She sat by the pool making endless telephone calls. ‘My ear is out to here!' she complained. ‘Making all these telephone calls. What I need is a holiday!' I remember, because I was still at the cooking stage of my life, asking her if I could see the kitchen. With some difficulty Hjordis found the number of the kitchen – a place, it seemed, with which she was not familiar – rang it up and announced that a visit would not be possible. Niven took us out for drives and to small restaurants. Hjordis stayed at home, a martyr to the telephone.

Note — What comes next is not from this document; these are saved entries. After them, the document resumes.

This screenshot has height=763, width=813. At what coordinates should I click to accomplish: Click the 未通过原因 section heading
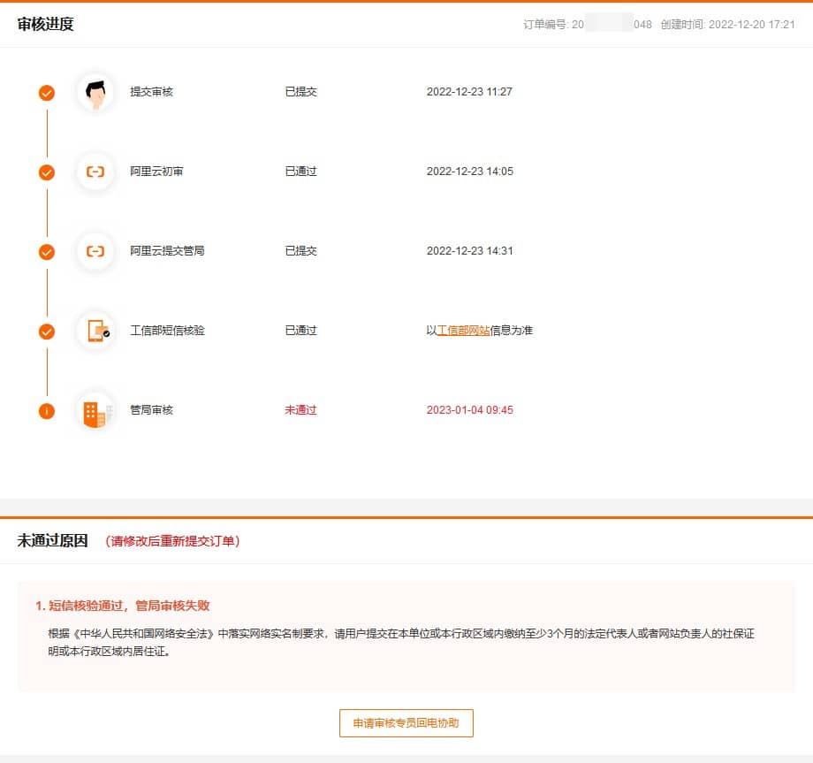click(53, 541)

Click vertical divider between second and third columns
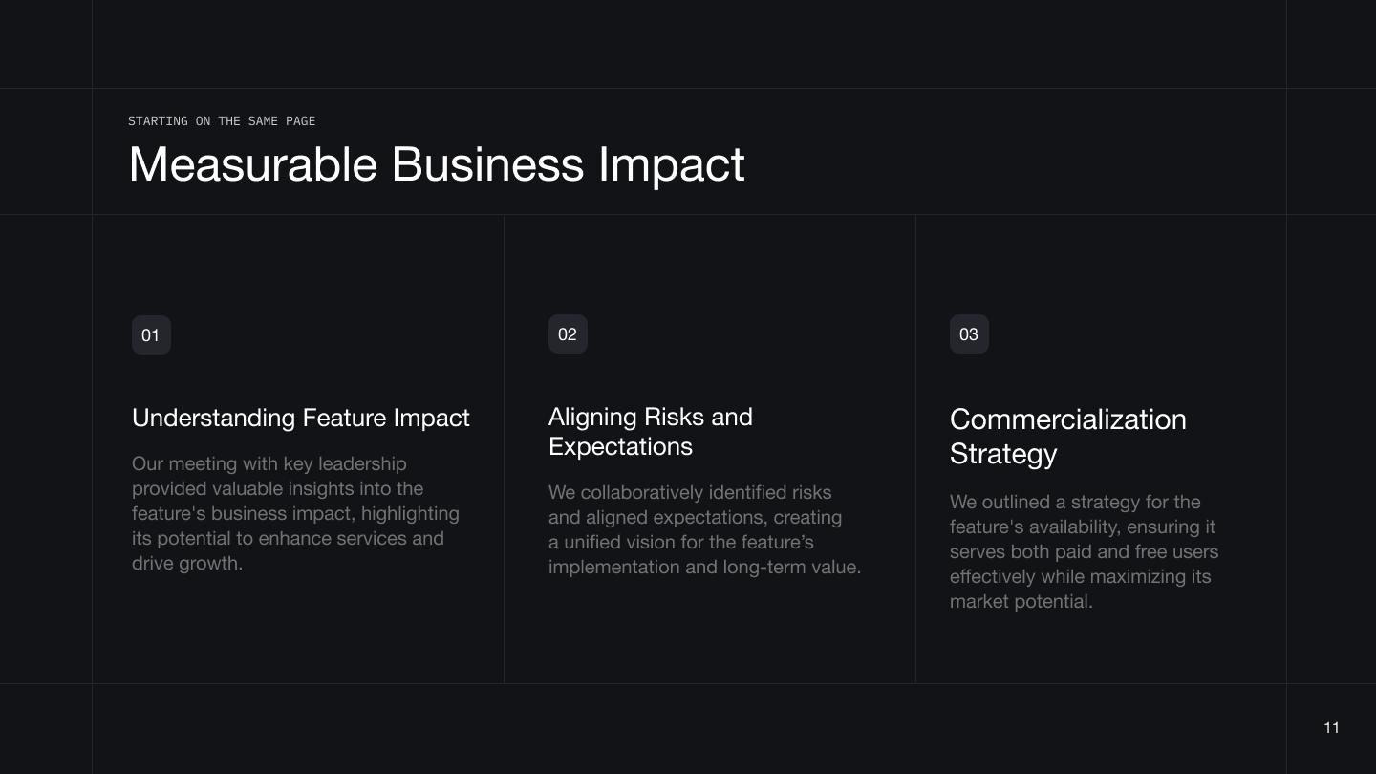tap(915, 449)
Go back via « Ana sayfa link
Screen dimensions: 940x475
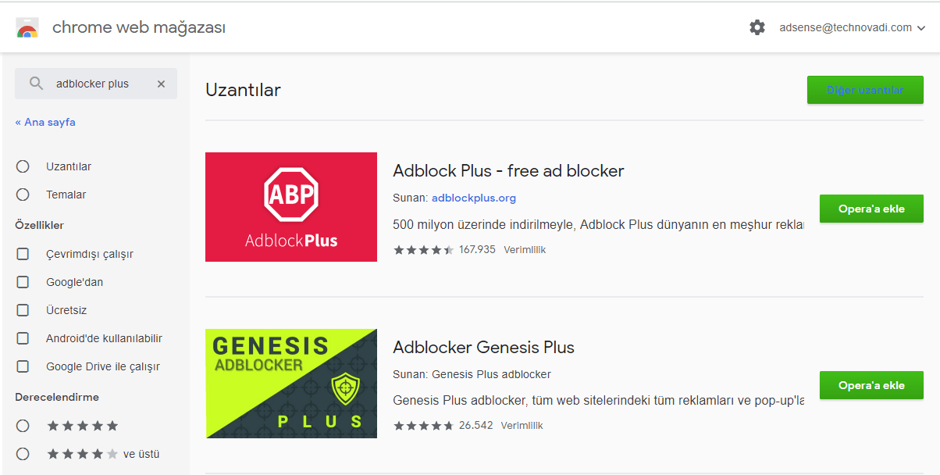pyautogui.click(x=45, y=122)

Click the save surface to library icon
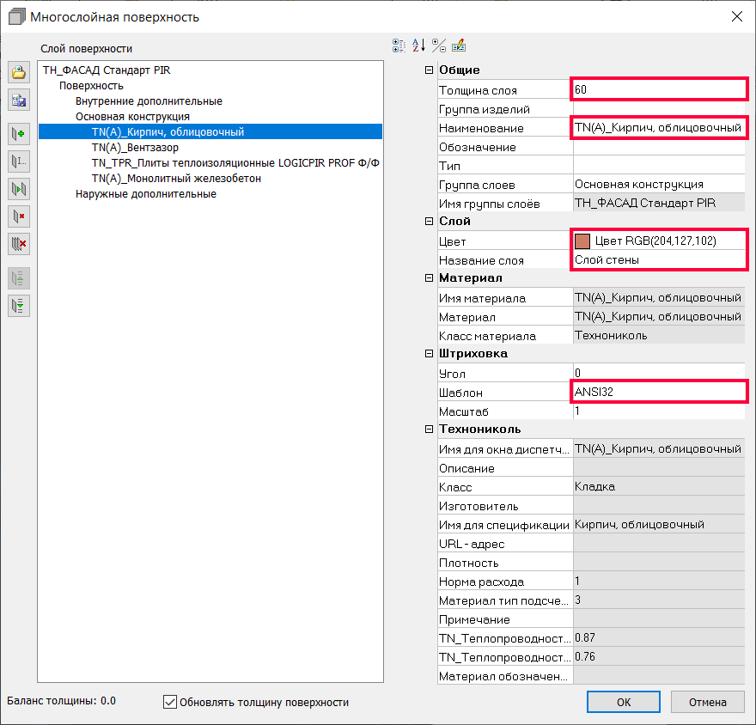19,101
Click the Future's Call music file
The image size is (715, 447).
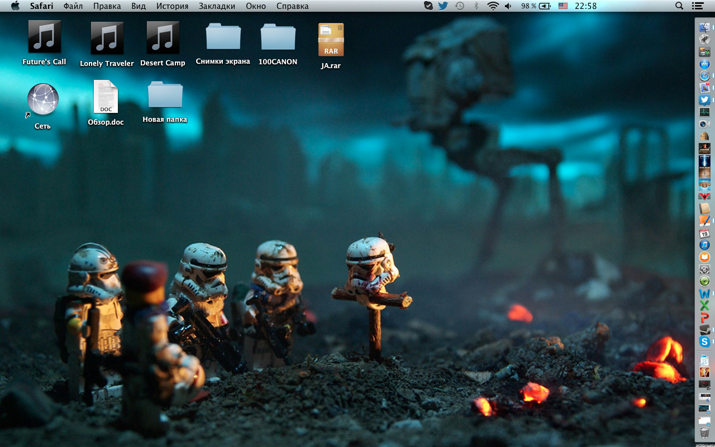click(44, 37)
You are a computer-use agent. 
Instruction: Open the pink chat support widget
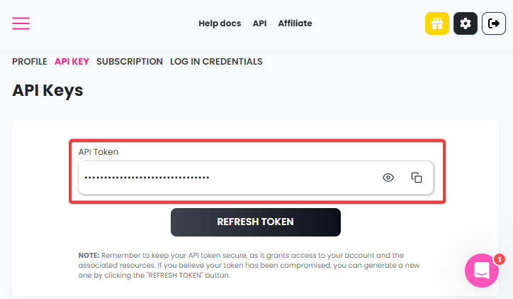point(482,271)
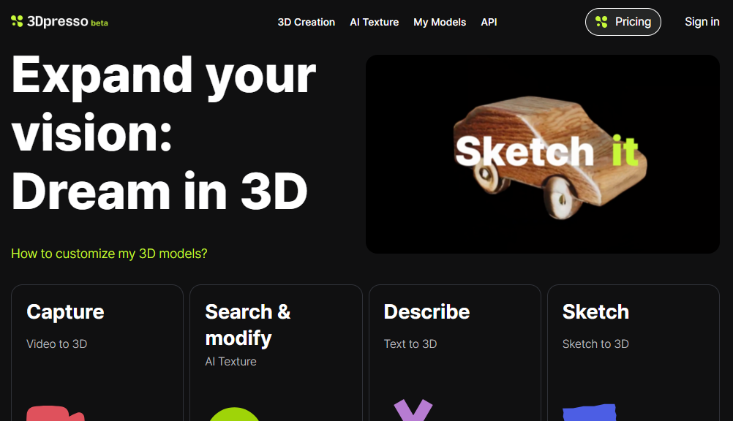The height and width of the screenshot is (421, 733).
Task: Choose the Search & modify card heading
Action: (x=247, y=325)

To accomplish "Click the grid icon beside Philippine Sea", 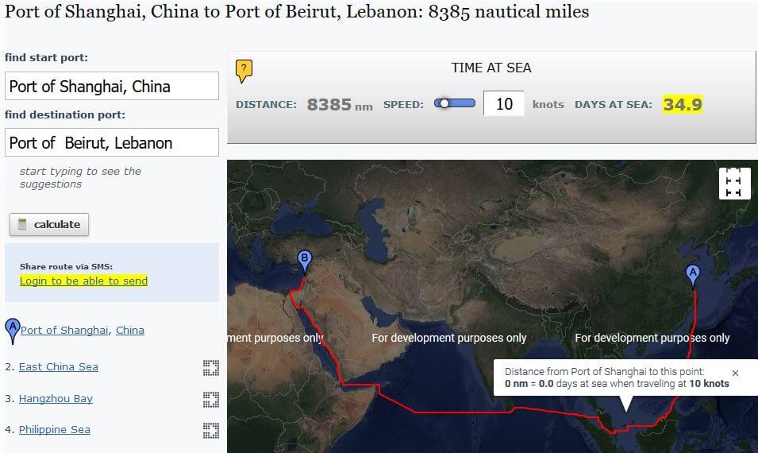I will tap(211, 430).
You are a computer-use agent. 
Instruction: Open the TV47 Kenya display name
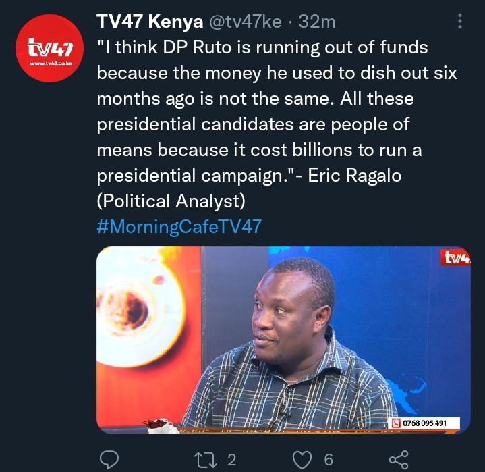150,22
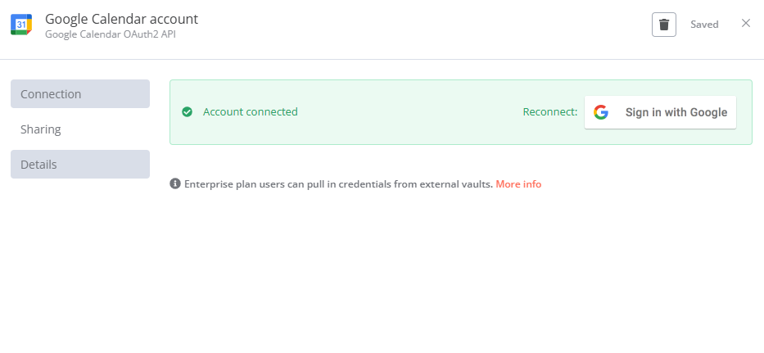764x353 pixels.
Task: Click the Saved status label
Action: [704, 25]
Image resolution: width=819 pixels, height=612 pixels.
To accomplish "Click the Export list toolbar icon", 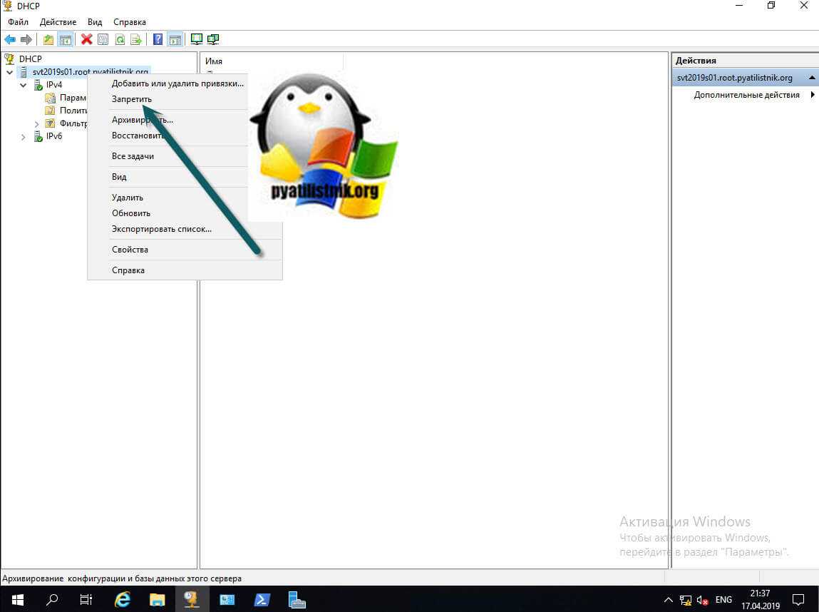I will click(135, 39).
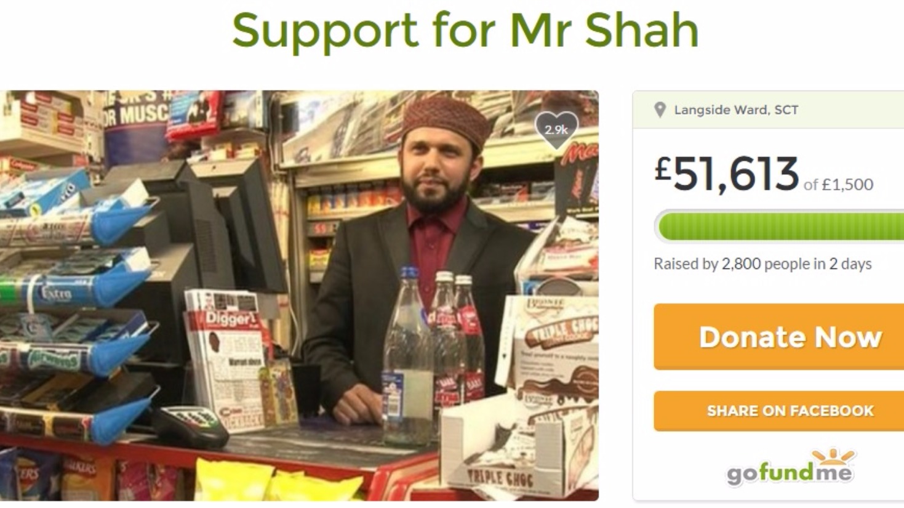Click the location pin icon
The height and width of the screenshot is (508, 904).
660,110
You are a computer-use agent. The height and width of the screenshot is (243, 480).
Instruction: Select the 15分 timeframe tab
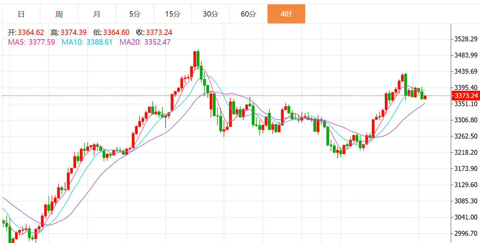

So we listened to his ever-improving and ever more polished stories. We heard the long saga about the way his zip came undone when he was skiing down a Swiss slope and the icy wind froze his genitals: ‘I looked down and saw this little Eton-blue acorn!' We enjoyed once more the way a bone flew out of an actress's corset and up his nose as he was embracing her on the New York stage, and we heard an entirely new one about the commercial for an underarm deodorant.

He had been asked to film this advertisement, but had steadfastly refused and when pressed had said he would do it only on three conditions. The first was that he should be paid a huge sum of money, the second that he could film it anywhere in the world he fancied and the third, and most important, was that the commercial should not be shown anywhere but in Japan. All these terms were agreed to. Niven chose to film outside the palace in Monte Carlo, no doubt because it was near home and perhaps in memory of his long-past but eternally memorable love affair with Princess Grace. He chose to play a sentry, sweating in a scarlet uniform and a busby, who is forced to give his armpit a generous spray of the magic deodorant. He then collected the money, went off to work in America and put the unpleasant incident out of his mind. When he came back to London he was walking into the Connaught Hotel, where he always stayed, with a number of friends and acquaintances when two large coaches drew up outside the hotel. From them emerged a huge party of Japanese who saw Niven and burst into high-pitched laughter, lifted their arms and dabbed at their armpits in hysterical mimicry.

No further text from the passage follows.